Les zones protégées de l’escarpement et de la moraine sont plus anciennes que la ceinture de verdure (1985 et 2002, respectivement). Lors de son adoption, la Loi de 2005 sur la ceinture de verdure visait à créer un groupe de terres protégées contiguës en instaurant des campagnes protégées pour relier les aires protégées existantes. Le terme « ceinture de verdure » désigne donc une zone protégée par trois plans provinciaux : le Plan de conservation de la moraine d’Oak Ridges, le Plan d’aménagement de l’escarpement du Niagara et le Plan de la ceinture de verdure[8].
Plan d’aménagement de l’escarpement du Niagara (2017)
+-------+
## Consigne 1
D'après le passage sur la ceinture de verdure, quels plans provinciaux protègent la zone désignée par ce terme ?
## Consigne 2
Rédigez la suite du passage sur la ceinture de verdure, en reprenant après sa dernière ligne.

## Extrait source
+-------+
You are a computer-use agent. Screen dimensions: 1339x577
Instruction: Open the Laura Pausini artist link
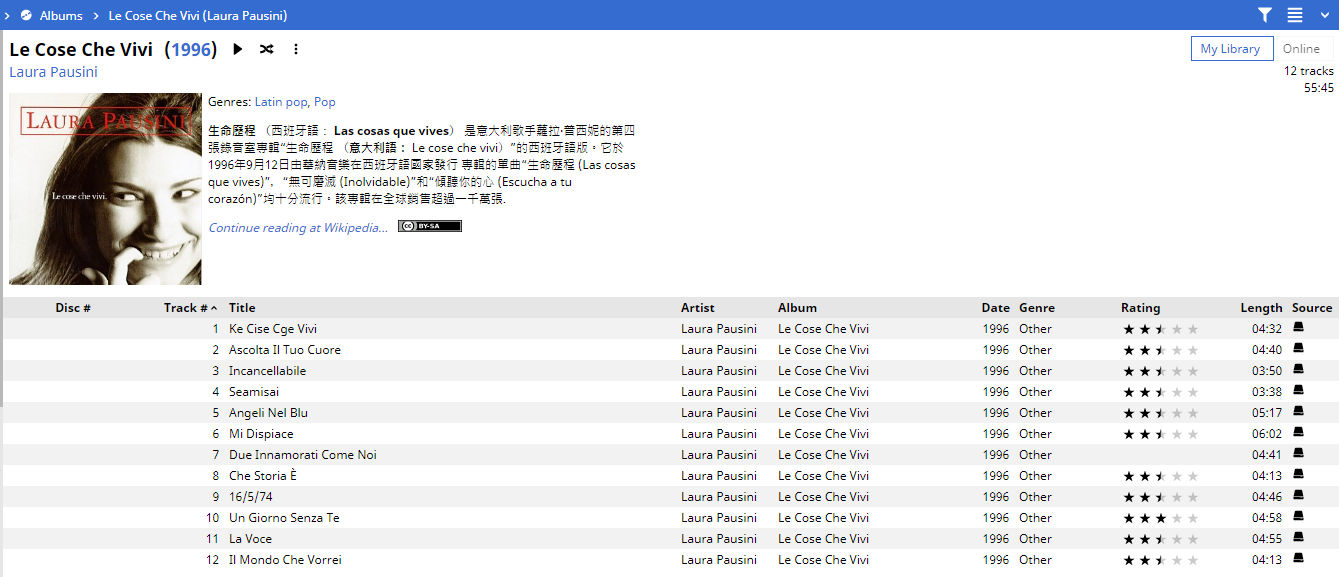pyautogui.click(x=53, y=72)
+-------+
## Réponse 1
Le Plan de conservation de la moraine d'Oak Ridges, le Plan d'aménagement de l'escarpement du Niagara et le Plan de la ceinture de verdure.

## Réponse 2
Le Plan d’aménagement de l’escarpement du Niagara (2017) est le plus ancien plan provincial associé à la ceinture de verdure. Il s’agit d’un règlement pris en application de la Loi sur la planification et l’aménagement de l’escarpement du Niagara adopté en 1985. Selon son libellé, ce plan vise « à préserver l’intégrité de l’escarpement du Niagara et des terres avoisinantes à titre d’environnement naturel continu, et de veiller à ce que seuls soient autorisés dans la région les aménagements compatibles avec cet environnement »[9]. Il contient des politiques limitant les aménagements incompatibles avec la conservation des éléments du patrimoine naturel de l’escarpement, mais cible aussi des zones urbaines déjà peuplées où l’aménagement est autorisé. Ces zones, désignées dans le plan, ne peuvent pas s’étendre dans les zones protégées naturelles et rurales de l’escarpement[10].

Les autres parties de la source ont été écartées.